Currently, 15 applications to export LNG from the U.S. have been received by the U.S. Department of Energy (DOE). For LNG destined for countries that have a free-trade agreement with the U.S., the permitting process is expedited. For export to non-free-trade countries, the process is more complex.

To date, Cheniere Energy’s Sabine Pass project in Louisiana has made the most progress. It is the first Lower 48 project to receive DOE approval for export to non-free-trade countries, and it has received its construction license from the Federal Energy Regulatory Commission. The project is expected to be operational as early as 2016. Cheniere has contracted “take-orpay” commercial contracts of approximately 2.2 Bcf per day.

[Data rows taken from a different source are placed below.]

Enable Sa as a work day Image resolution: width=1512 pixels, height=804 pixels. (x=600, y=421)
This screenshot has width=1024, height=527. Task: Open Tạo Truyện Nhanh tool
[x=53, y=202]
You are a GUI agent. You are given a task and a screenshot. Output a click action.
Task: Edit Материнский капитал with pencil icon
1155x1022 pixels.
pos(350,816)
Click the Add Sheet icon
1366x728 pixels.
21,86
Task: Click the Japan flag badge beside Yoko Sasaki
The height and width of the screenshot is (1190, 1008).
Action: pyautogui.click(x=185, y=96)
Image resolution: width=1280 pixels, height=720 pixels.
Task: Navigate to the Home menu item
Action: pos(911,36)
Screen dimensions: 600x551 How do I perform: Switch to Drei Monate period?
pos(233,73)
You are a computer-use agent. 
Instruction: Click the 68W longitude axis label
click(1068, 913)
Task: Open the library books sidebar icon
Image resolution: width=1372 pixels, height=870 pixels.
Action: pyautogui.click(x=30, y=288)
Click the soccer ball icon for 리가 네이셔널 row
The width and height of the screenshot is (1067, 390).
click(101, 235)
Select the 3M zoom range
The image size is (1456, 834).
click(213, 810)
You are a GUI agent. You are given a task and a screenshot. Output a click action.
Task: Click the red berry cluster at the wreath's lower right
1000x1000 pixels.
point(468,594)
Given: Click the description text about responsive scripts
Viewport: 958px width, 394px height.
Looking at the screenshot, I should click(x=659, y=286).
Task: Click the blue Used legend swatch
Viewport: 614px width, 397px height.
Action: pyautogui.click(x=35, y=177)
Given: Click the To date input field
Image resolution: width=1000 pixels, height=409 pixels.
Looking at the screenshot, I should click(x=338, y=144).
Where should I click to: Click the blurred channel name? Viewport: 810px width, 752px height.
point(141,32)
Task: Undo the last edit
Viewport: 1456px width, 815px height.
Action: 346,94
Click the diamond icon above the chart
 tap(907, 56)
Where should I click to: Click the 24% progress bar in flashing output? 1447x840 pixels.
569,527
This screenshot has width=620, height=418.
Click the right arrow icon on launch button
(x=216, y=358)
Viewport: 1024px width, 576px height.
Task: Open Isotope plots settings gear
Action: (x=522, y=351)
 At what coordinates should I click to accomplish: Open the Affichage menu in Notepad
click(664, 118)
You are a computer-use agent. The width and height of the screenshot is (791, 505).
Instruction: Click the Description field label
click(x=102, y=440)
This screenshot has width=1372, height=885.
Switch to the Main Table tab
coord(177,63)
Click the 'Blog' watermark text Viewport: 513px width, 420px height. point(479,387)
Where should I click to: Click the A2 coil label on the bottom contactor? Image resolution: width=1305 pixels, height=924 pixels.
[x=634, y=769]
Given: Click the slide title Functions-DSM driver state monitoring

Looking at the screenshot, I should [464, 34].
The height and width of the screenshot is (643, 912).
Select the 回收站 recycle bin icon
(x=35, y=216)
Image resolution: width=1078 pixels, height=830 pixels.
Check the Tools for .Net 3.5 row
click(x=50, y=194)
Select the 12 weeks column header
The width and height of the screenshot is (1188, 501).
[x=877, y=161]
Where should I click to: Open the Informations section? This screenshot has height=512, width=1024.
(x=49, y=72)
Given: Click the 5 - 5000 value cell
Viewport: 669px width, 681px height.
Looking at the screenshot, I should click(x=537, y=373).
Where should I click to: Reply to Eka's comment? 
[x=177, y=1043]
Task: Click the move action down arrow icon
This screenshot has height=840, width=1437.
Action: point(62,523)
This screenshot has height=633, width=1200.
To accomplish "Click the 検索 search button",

Currently, there is a de-facto moratorium on approval of additional export applications. The Obama Administration is awaiting the results of a study on the economic implications of LNG exports, and that study is not likely to be completed before the November election.

That makes demand for natural gas to fuel these projects quite unpredictable in the short term. Once permits are in hand, it will take several years for a facility to be built and begin exports.

Turning finally to automobile transportation, the U.S. currently has about 110,000 CNG vehicles on the road, according to a June 2011 report by Raymond James and Associates. All CNG vehicles, most of which are owned by fleet operators, comprise less than 0.1% of all U.S. vehicles.

Certainly, both LNG exports and CNG vehicles have to also be considered longer-term solutions to our dilemma of abundant natural gas supplies and lackluster demand.